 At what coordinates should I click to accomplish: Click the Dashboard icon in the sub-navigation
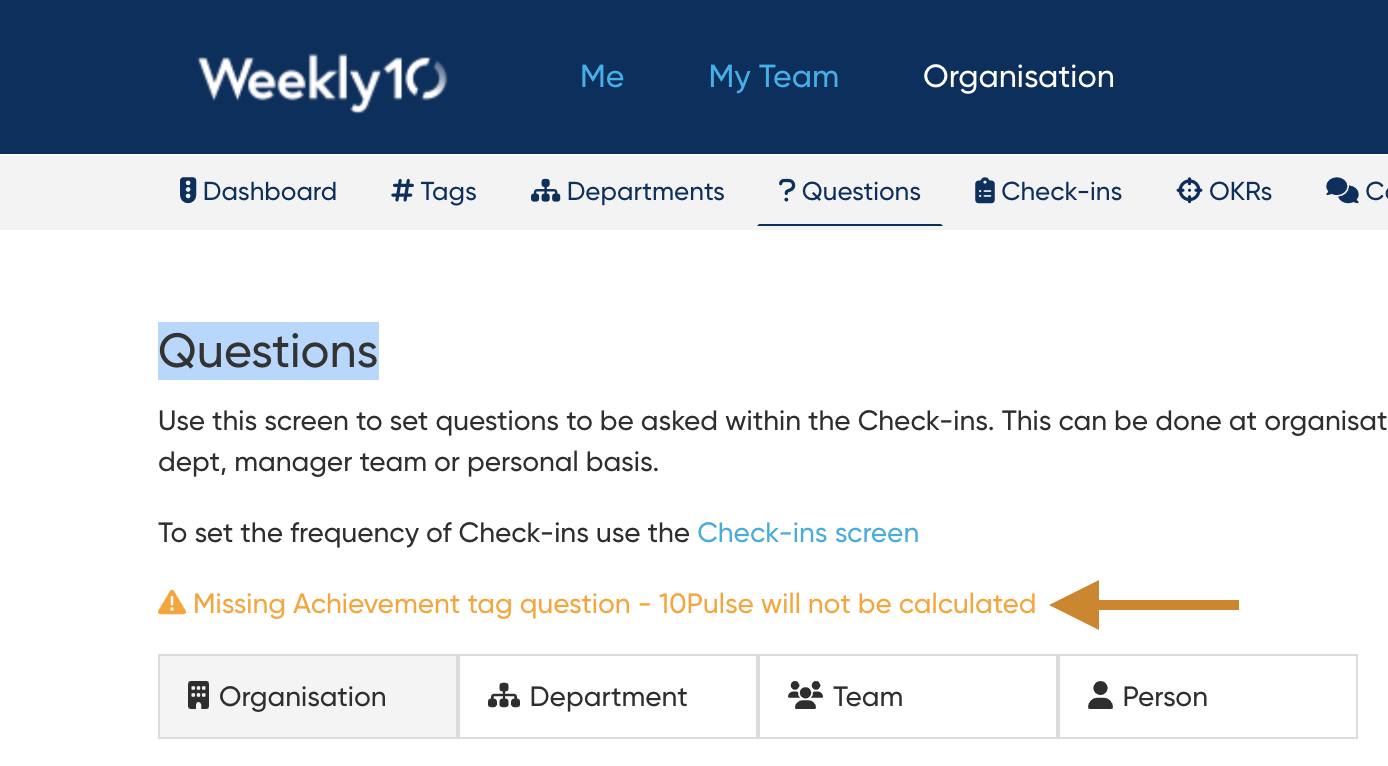188,191
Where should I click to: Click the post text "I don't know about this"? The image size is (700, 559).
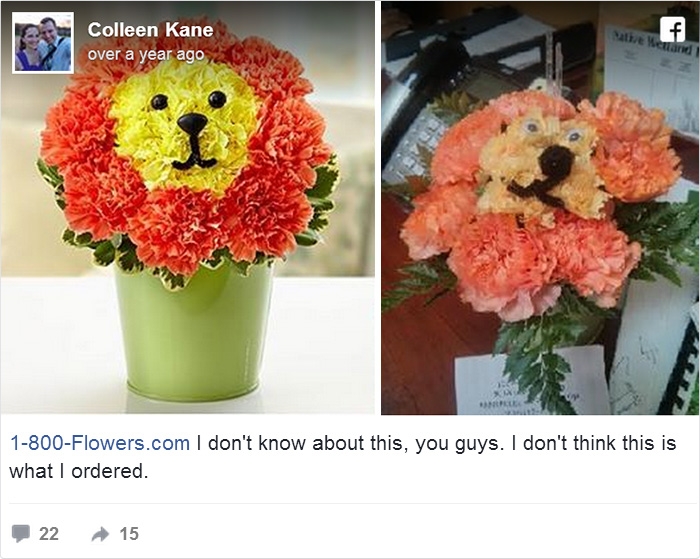tap(300, 443)
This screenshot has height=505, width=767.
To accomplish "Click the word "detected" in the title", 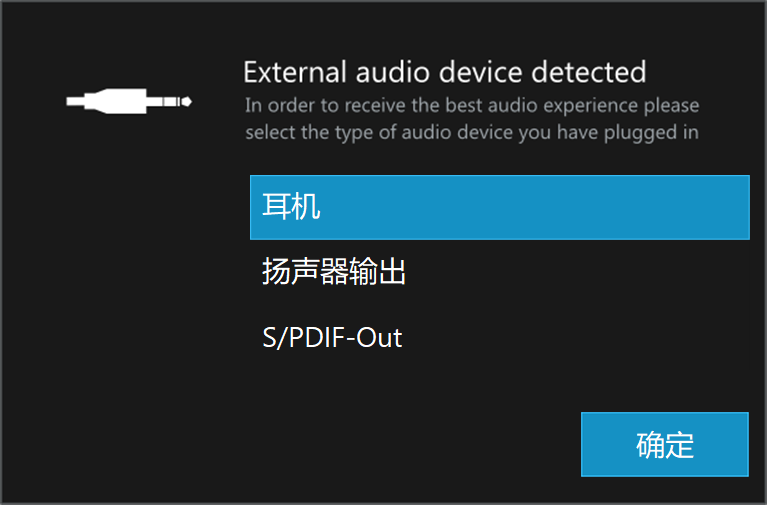I will pyautogui.click(x=588, y=72).
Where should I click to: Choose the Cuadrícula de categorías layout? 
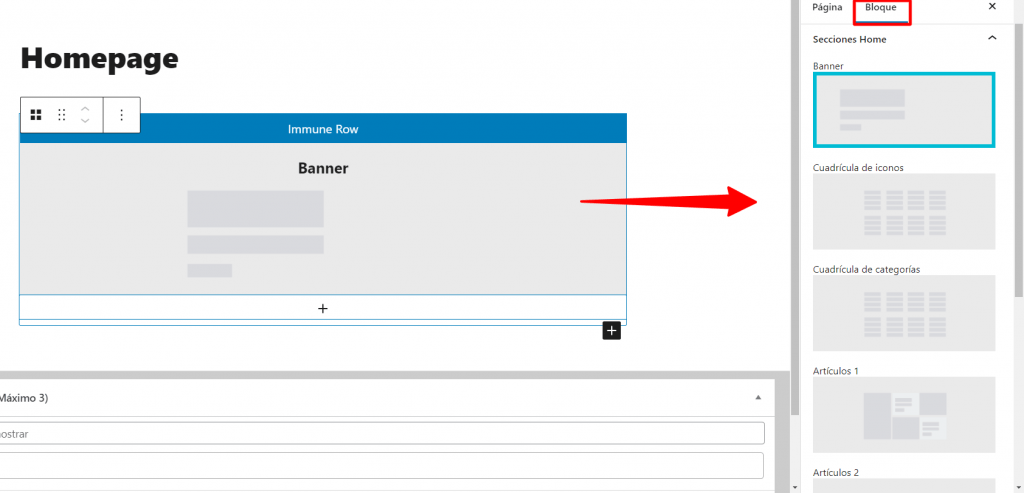(x=904, y=313)
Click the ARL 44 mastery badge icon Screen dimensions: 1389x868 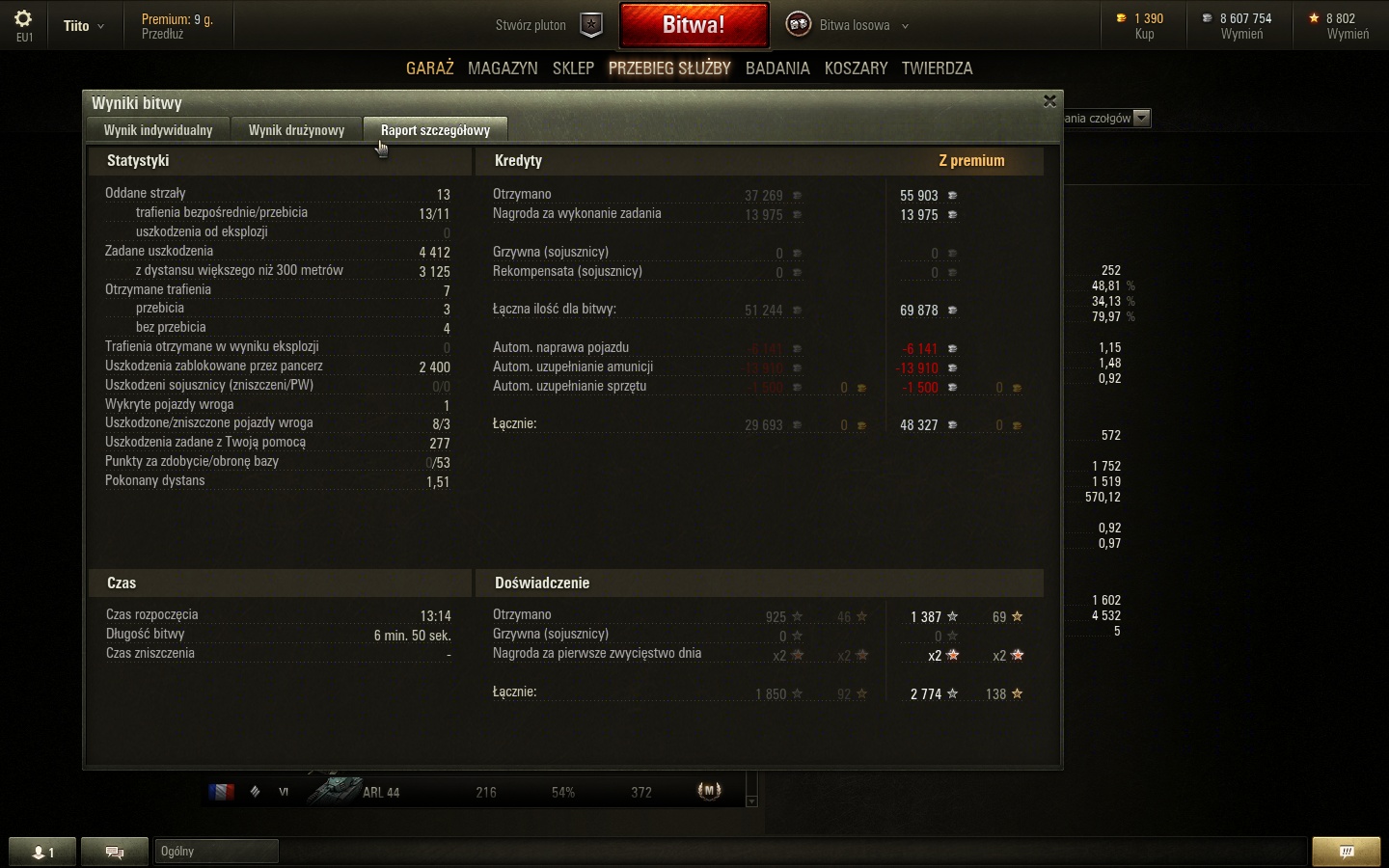709,791
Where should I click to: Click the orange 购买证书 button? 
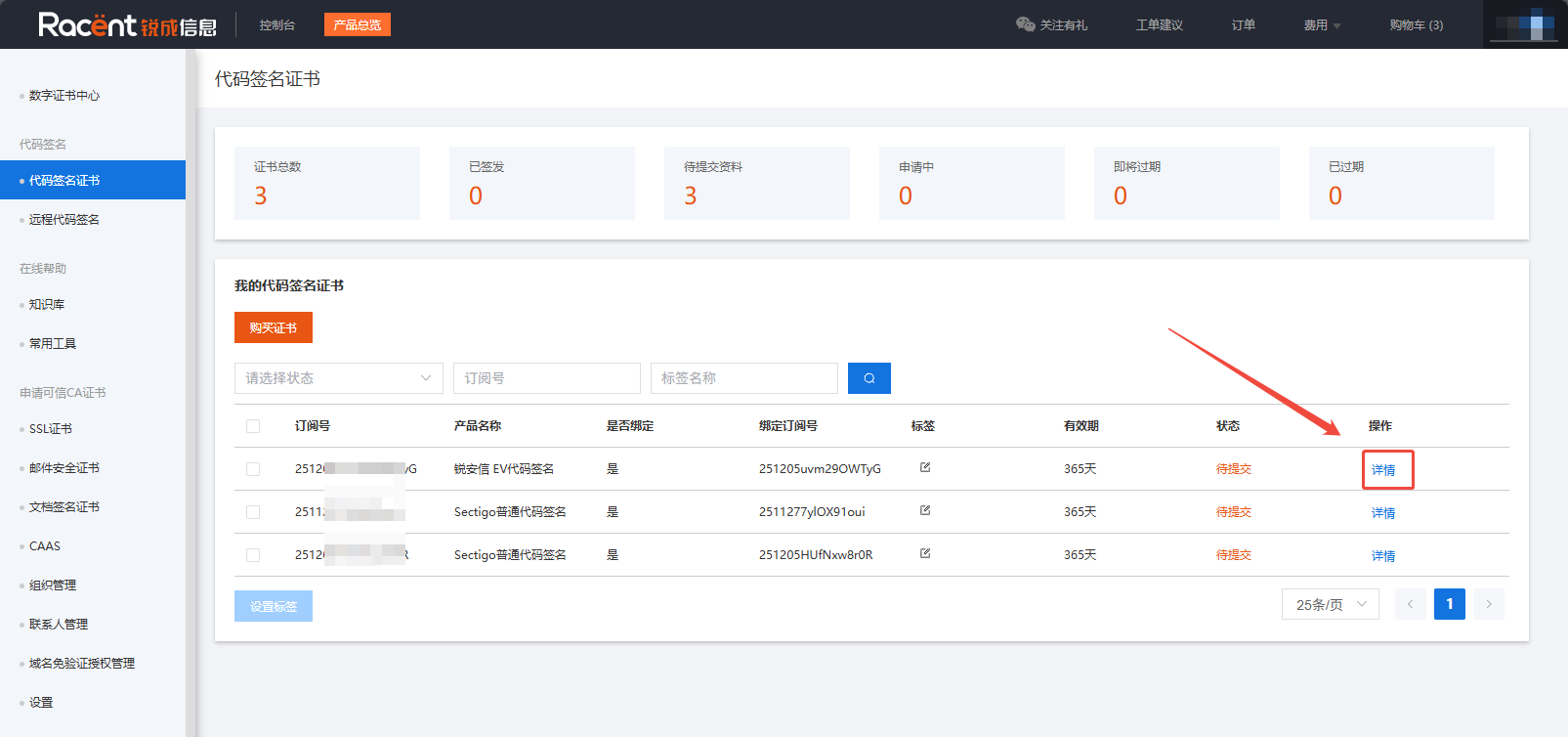[x=273, y=327]
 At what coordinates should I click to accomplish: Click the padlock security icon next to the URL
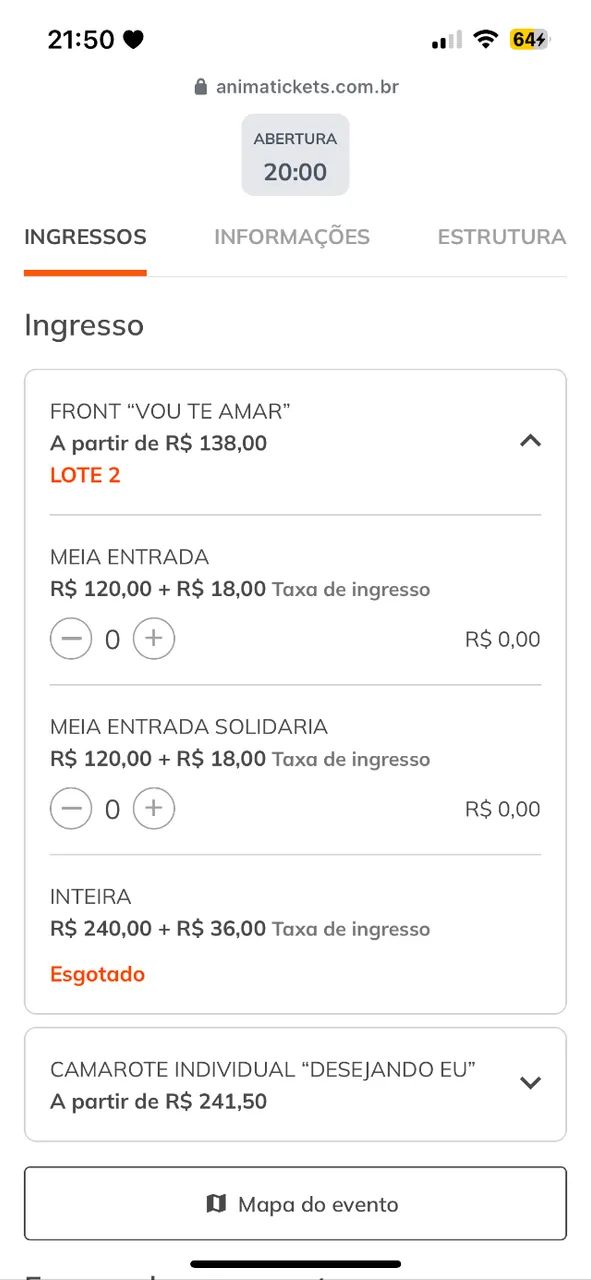(x=200, y=86)
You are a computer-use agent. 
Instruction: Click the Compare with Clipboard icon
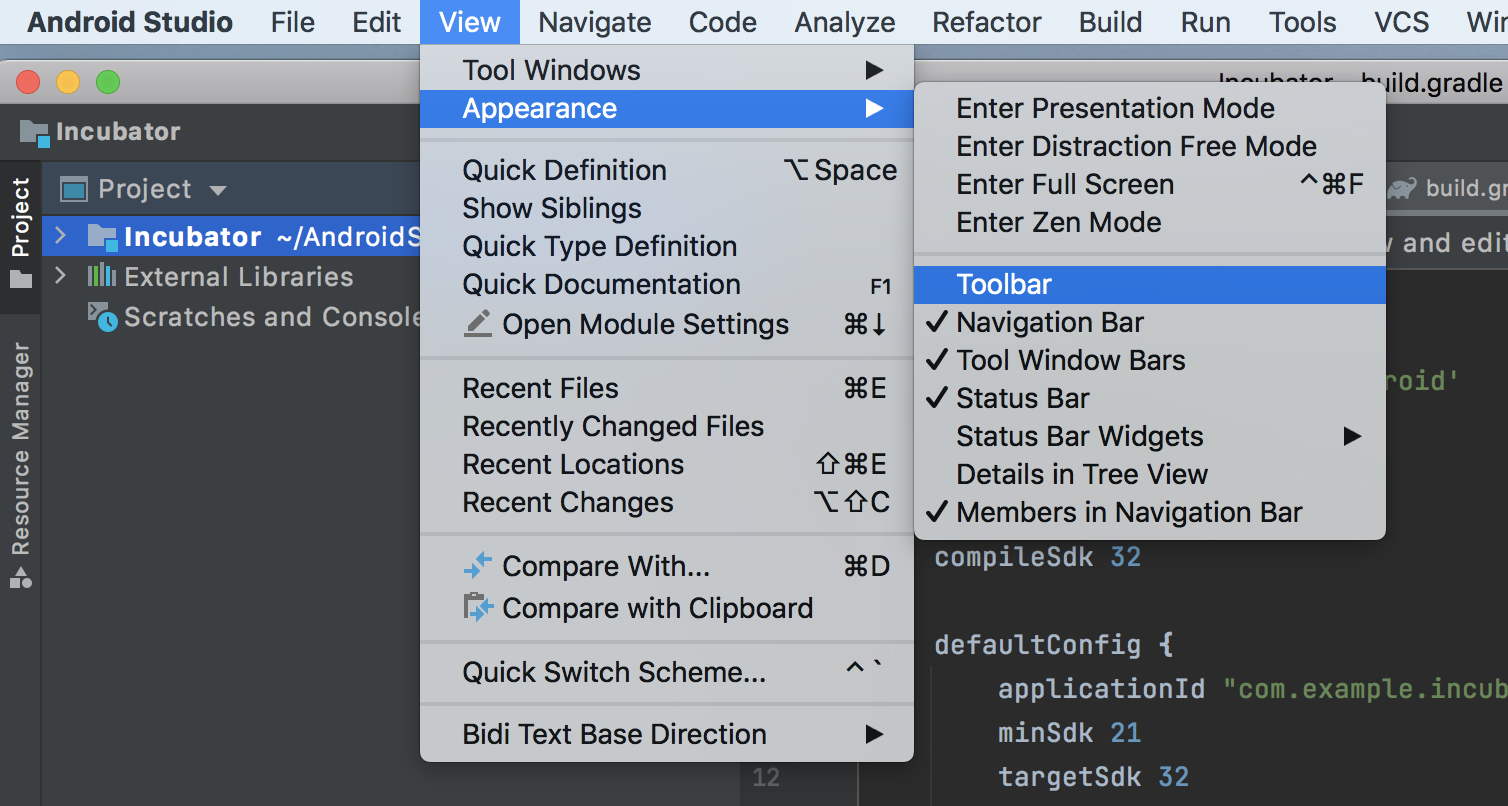tap(478, 608)
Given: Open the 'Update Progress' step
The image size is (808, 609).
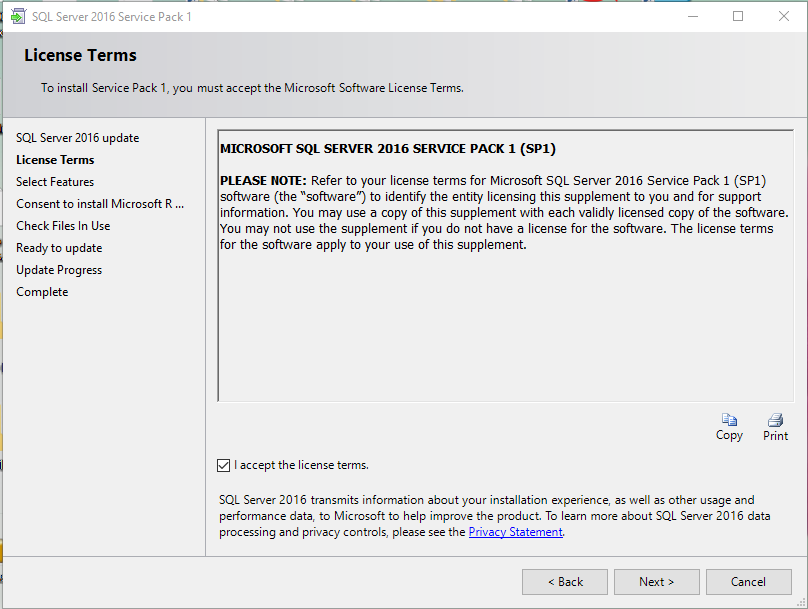Looking at the screenshot, I should (x=60, y=269).
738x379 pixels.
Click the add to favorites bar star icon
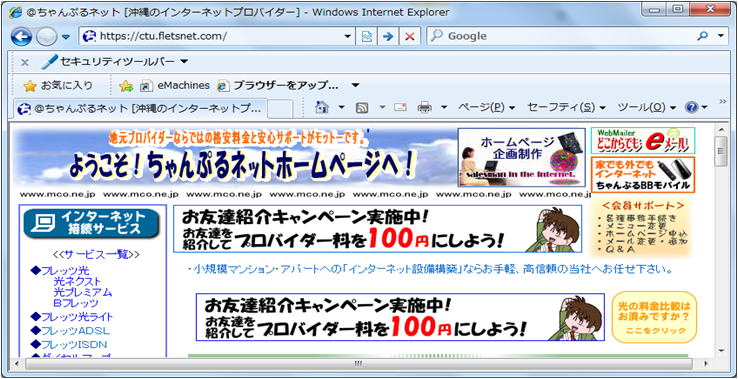point(126,86)
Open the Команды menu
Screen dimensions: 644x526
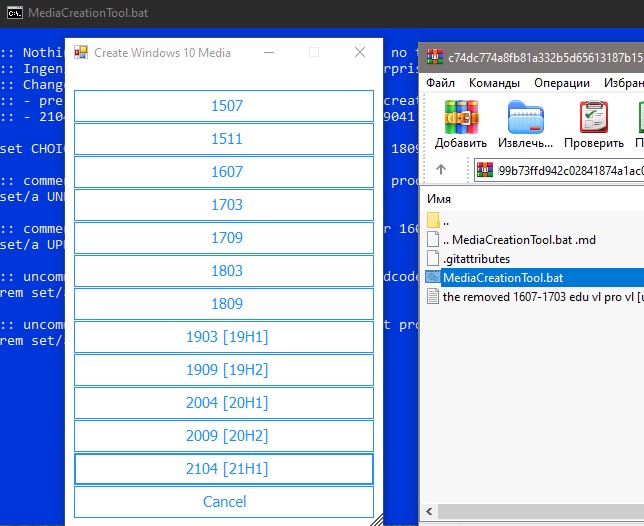pyautogui.click(x=494, y=83)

- [Goal of the exercise]:
Lines containing the string "Open" are the ones to copy from the entries above.

- [Response box]:
Given: Open the 'Update Progress' step
Open the Команды menu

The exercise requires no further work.